Ukraiński bramkarz Artur Rudko powiedział nam, dlaczego odmówił dołączenia do cypryjskiego klubu Karmiotissa.
"Na początku czerwca pojawiła się jedna oferta - Torpedo Kutaisi. Odmówiłem, mając nadzieję, że znajdę coś lepszego. Przede wszystkim chciałem znaleźć drużynę u siebie, na Ukrainie.

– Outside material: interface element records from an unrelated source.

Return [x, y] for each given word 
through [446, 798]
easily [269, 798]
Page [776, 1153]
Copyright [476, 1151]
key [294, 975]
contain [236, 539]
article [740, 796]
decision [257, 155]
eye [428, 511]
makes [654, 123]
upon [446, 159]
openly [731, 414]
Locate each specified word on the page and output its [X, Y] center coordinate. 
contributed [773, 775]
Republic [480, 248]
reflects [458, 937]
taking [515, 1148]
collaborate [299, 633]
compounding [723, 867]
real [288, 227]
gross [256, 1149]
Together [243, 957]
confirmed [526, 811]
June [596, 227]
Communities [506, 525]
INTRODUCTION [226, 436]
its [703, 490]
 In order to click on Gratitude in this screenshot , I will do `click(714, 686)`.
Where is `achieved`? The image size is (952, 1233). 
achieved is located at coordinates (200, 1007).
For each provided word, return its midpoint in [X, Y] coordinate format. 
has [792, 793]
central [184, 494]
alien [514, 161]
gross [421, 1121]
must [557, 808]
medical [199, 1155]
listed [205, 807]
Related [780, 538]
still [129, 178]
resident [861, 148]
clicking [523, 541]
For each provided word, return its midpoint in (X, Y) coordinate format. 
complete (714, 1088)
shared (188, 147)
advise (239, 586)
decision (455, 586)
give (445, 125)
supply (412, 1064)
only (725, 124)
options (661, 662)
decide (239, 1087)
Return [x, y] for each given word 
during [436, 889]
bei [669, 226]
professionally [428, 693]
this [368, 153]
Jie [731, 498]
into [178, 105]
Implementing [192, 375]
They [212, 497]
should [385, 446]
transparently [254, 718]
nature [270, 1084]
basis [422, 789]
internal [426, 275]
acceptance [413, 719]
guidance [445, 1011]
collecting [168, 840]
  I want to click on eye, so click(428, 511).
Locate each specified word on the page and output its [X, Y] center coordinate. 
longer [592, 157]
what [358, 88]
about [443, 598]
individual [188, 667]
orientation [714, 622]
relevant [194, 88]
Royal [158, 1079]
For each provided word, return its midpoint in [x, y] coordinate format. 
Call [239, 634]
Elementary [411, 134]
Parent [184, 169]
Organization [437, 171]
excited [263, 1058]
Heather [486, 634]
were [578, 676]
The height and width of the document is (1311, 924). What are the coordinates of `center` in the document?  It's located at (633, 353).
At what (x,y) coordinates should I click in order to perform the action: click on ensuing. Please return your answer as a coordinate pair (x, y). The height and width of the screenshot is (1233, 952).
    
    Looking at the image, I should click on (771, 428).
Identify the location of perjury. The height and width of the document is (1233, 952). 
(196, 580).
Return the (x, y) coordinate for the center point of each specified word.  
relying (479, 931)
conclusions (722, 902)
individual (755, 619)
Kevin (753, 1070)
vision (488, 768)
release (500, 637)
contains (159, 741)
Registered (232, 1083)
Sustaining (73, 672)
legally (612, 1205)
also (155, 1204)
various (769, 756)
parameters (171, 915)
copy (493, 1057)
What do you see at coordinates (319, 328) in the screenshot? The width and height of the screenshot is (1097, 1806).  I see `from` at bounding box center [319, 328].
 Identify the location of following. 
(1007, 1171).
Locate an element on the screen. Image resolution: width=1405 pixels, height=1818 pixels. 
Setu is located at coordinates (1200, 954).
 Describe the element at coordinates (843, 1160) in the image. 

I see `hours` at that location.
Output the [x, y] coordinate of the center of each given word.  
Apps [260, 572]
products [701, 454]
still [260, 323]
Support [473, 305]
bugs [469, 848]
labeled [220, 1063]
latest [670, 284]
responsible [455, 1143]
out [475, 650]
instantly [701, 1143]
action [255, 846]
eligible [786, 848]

Była też drużyna na Cyprze. Nie zgodziłem się tam pojechać ze względu na prezesa klubu. On jest Rosjaninem i rozumiem, że nie jest nam przychylny. Nie Krasava, jednym słowem. To klub Karmiotissa, w którym pracował Khatskevich. Właścicielem tego klubu jest Rosjanin Dmitrij Punin. Nie znam go osobiście, ale sądząc po opiniach... Nie wiem, może ma dobre zdanie o Ukrainie, a nie tak dobre o Rosji. Ale nie jestem do końca pewien, a recenzje nie były najlepsze.
Jeśli mówimy o właścicielach Pafos, gdzie grałem w latach 2019-2022, to tam, po rozpoczęciu inwazji Rosji na pełną skalę, natychmiast zaoferowano mi pomoc. A tamtejsi ludzie mają, że tak powiem, odpowiednie perspektywy. Ale odmówiłem wyjazdu do Karmiotissy. Nie ma tam osoby takiej jak Krasava, która jest odpowiednia i rozumie wszystko, co się dzieje i tonie za Ukrainę" - powiedział Rudko.